[Word and element location data]
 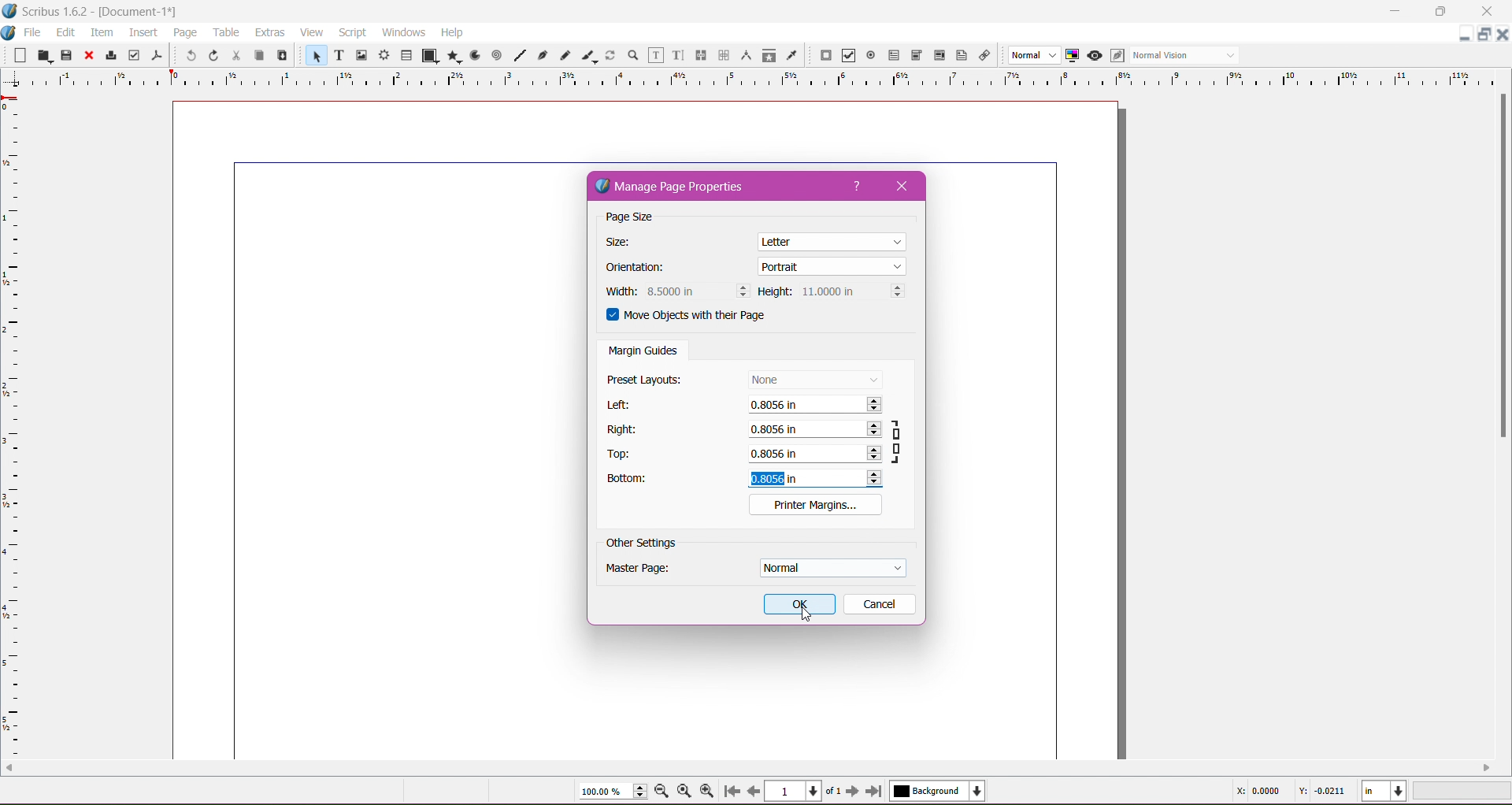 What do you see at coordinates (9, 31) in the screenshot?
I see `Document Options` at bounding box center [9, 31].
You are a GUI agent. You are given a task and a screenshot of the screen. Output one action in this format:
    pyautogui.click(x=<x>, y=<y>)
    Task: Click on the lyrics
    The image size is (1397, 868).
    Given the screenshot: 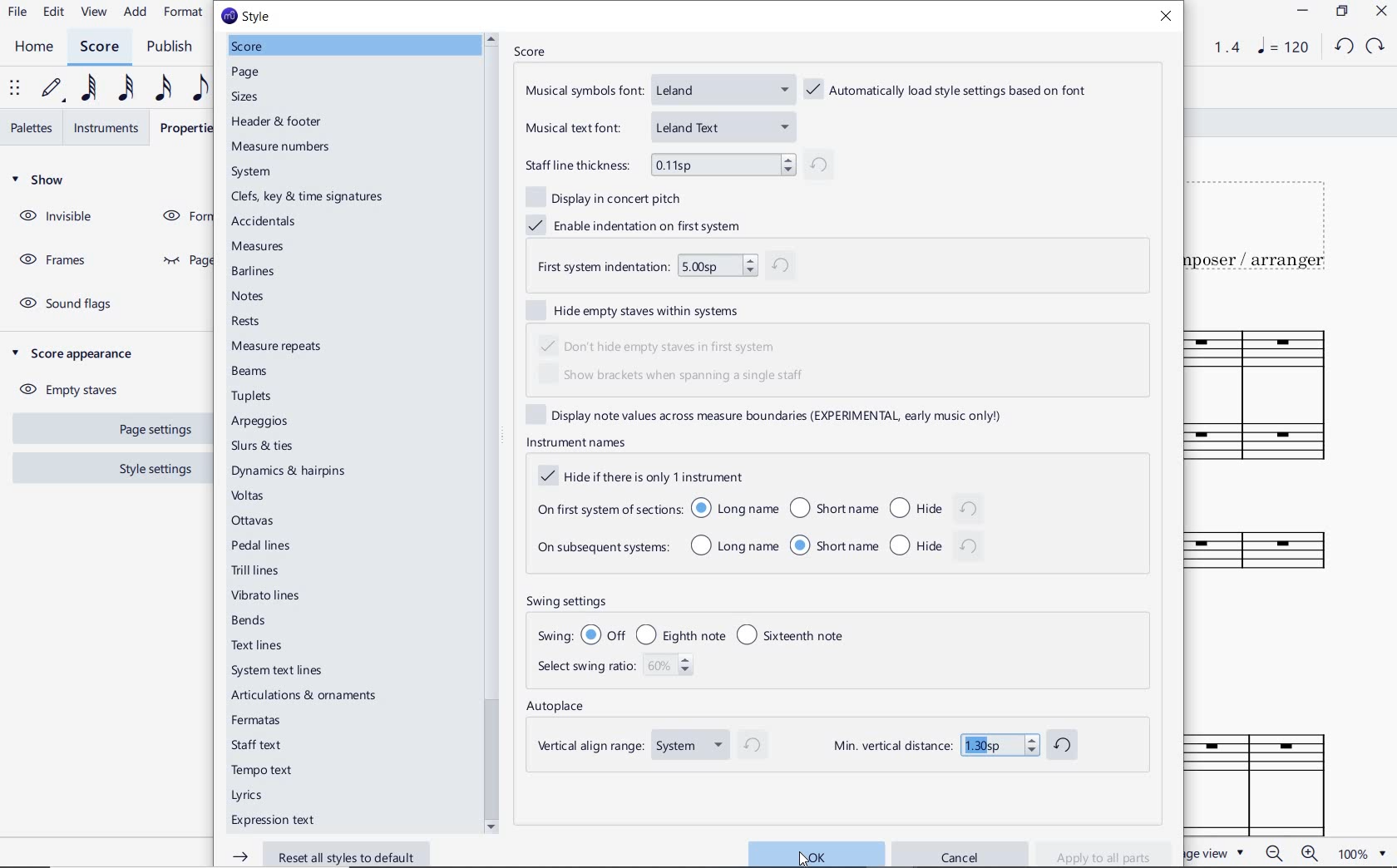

REQUIRED WORK: Please output every line of the entries above as a Markdown table with the columns "Row" and "Line", numbering the rows and leaving out blank lines. Omit the pictures from the answer.

SOLUTION TO THE PROBLEM:
| Row | Line |
|---|---|
| 1 |   What do you see at coordinates (9, 31) in the screenshot? |
| 2 | I see `Document Options` at bounding box center [9, 31]. |
| 3 | You are a GUI agent. You are given a task and a screenshot of the screen. Output one action in this format: |
| 4 |     pyautogui.click(x=<x>, y=<y>) |
| 5 |     Task: Click on the lyrics |
| 6 |     The image size is (1397, 868). |
| 7 |     Given the screenshot:  |